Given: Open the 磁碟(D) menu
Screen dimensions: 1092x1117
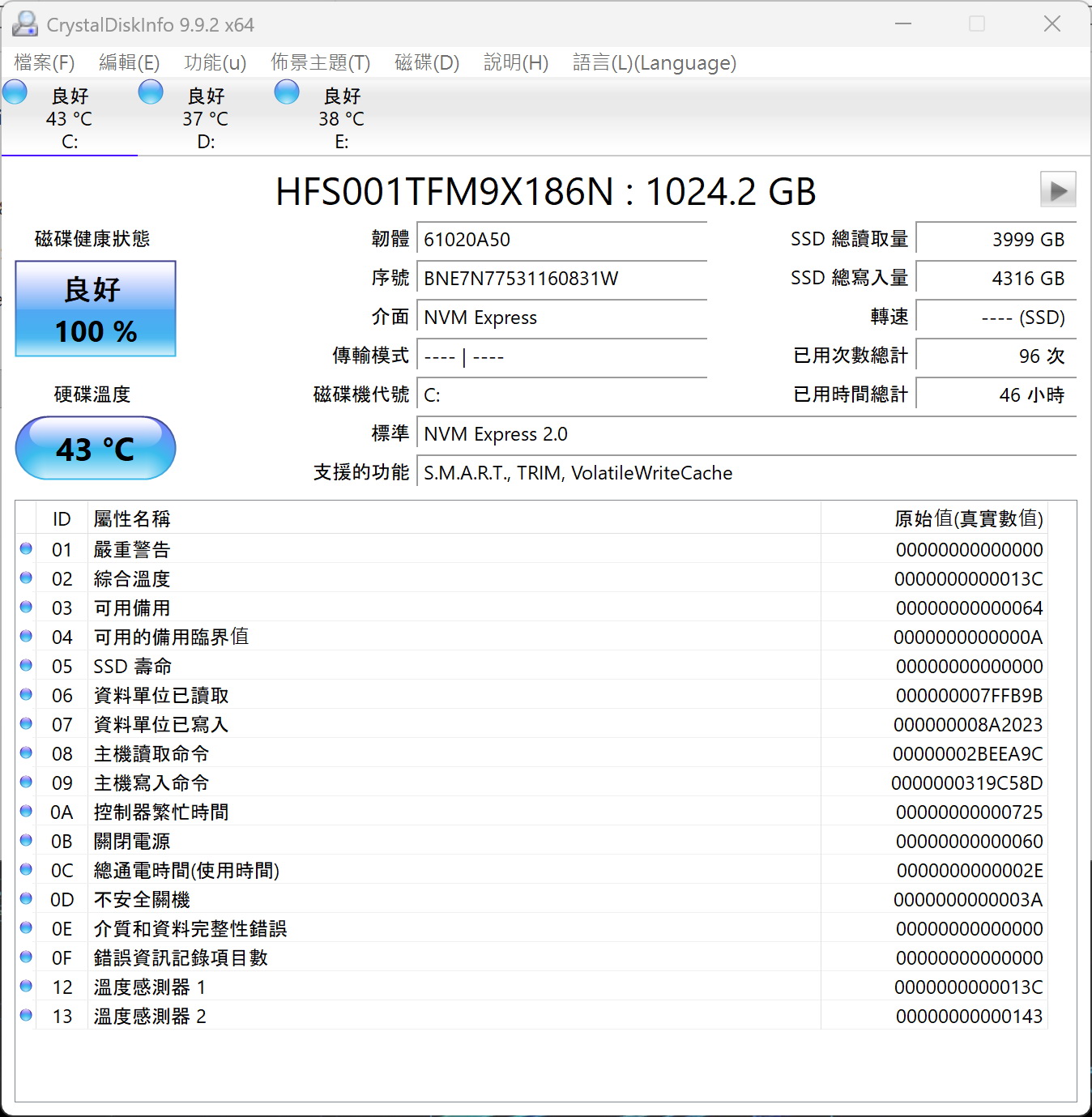Looking at the screenshot, I should [x=427, y=62].
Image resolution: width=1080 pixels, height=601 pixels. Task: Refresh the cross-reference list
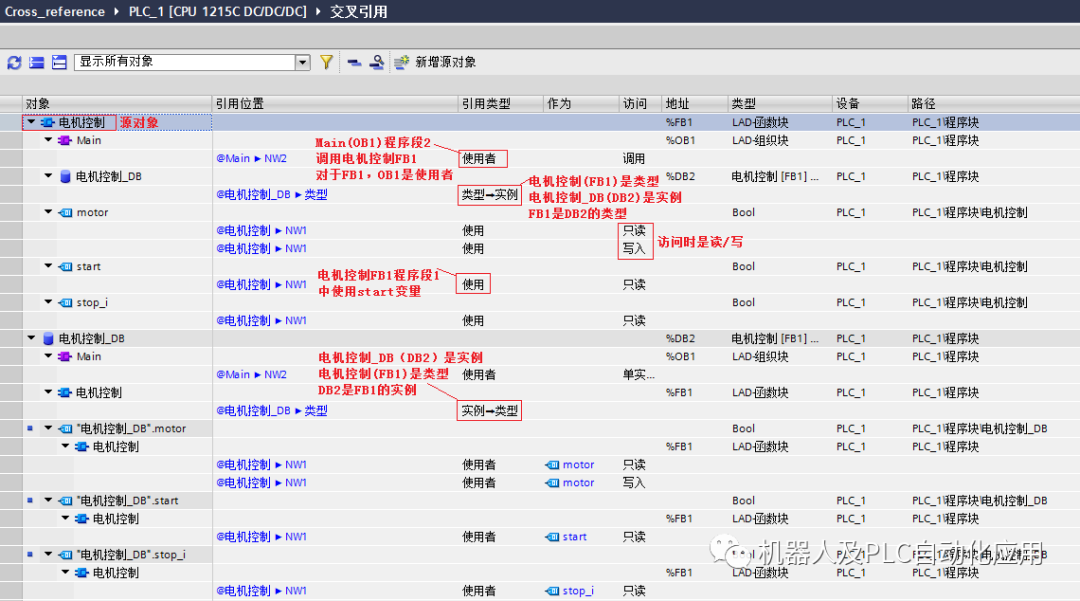point(14,62)
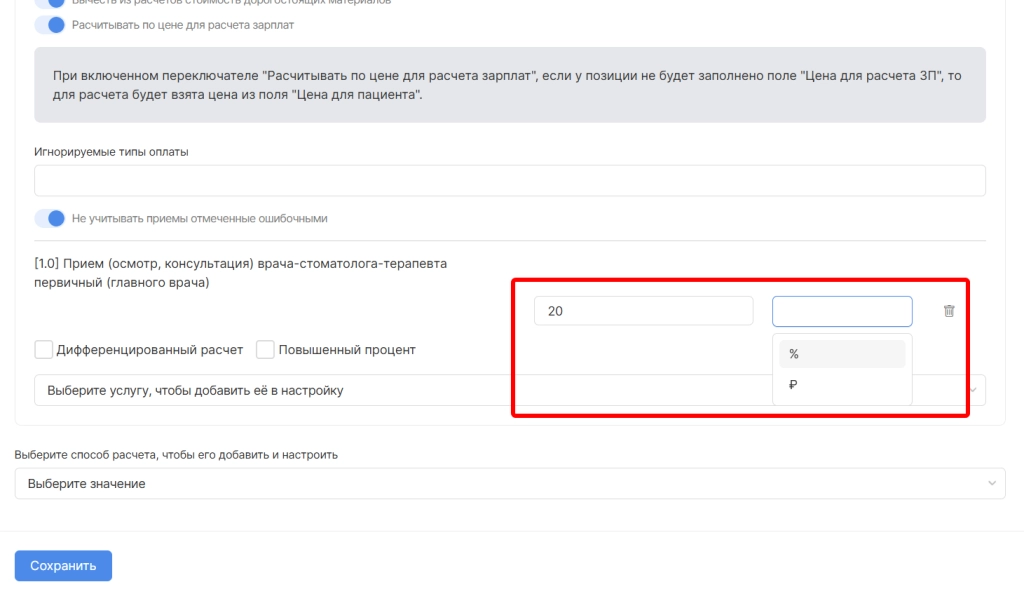Focus the "Игнорируемые типы оплаты" input field
This screenshot has width=1024, height=596.
[509, 181]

* ASSIGNMENT *
Return the records word for word, leaving every picture out of the copy.

* TASK OUTPUT *
Given: Open the 磁碟(D) menu
Screen dimensions: 1092x1117
Looking at the screenshot, I should [x=427, y=62].
Image resolution: width=1080 pixels, height=601 pixels. Task: Refresh the cross-reference list
point(14,62)
Focus the "Игнорируемые типы оплаты" input field
This screenshot has width=1024, height=596.
[509, 181]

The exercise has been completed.